# [EXERCISE BRIEF]
Each line from the one containing "You are a computer-use agent. The" to the end of the entries is to be repeated exactly, and no other line.

[Saved data entries]

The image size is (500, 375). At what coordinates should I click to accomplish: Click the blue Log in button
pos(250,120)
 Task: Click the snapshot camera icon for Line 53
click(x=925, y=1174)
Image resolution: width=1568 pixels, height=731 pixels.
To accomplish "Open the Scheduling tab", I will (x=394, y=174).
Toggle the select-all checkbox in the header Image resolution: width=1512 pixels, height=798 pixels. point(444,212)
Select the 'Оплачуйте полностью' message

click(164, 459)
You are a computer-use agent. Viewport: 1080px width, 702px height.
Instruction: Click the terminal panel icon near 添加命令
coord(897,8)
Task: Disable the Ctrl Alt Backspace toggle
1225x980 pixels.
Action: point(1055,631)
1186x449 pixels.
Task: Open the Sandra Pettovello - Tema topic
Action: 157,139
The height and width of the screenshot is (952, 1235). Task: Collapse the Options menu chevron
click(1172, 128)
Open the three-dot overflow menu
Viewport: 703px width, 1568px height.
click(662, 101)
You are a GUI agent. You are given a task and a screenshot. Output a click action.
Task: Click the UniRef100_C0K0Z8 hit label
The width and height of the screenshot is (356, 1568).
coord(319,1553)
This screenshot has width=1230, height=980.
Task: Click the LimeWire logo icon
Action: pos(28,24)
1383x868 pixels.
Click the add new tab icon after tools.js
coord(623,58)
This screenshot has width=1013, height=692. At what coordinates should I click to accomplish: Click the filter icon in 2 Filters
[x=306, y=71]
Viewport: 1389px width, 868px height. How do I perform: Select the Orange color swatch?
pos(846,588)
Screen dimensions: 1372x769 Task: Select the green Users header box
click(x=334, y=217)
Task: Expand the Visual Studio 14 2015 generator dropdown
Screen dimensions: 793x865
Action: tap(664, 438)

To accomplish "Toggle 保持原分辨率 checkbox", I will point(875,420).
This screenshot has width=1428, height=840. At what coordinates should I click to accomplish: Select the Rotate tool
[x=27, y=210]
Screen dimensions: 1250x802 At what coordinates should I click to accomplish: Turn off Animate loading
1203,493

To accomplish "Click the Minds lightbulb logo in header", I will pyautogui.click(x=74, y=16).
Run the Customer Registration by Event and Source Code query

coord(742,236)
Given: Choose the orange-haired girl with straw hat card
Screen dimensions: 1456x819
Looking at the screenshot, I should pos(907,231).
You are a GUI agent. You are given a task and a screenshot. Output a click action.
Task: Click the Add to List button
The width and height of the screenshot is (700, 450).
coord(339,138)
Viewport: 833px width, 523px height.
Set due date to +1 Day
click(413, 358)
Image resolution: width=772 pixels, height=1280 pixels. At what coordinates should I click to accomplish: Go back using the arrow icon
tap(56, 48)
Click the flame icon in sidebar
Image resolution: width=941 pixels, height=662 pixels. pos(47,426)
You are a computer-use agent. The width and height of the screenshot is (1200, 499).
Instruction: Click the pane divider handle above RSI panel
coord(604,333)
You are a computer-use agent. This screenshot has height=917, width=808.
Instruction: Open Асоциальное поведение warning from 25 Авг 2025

# [SOLUTION FOR THIS TASK]
You are a computer-use agent. The width and height of the screenshot is (1200, 499).
Instruction: Click the pane divider handle above RSI panel
coord(604,333)
You are a computer-use agent. This screenshot has height=917, width=808.
Instruction: Open Асоциальное поведение warning from 25 Авг 2025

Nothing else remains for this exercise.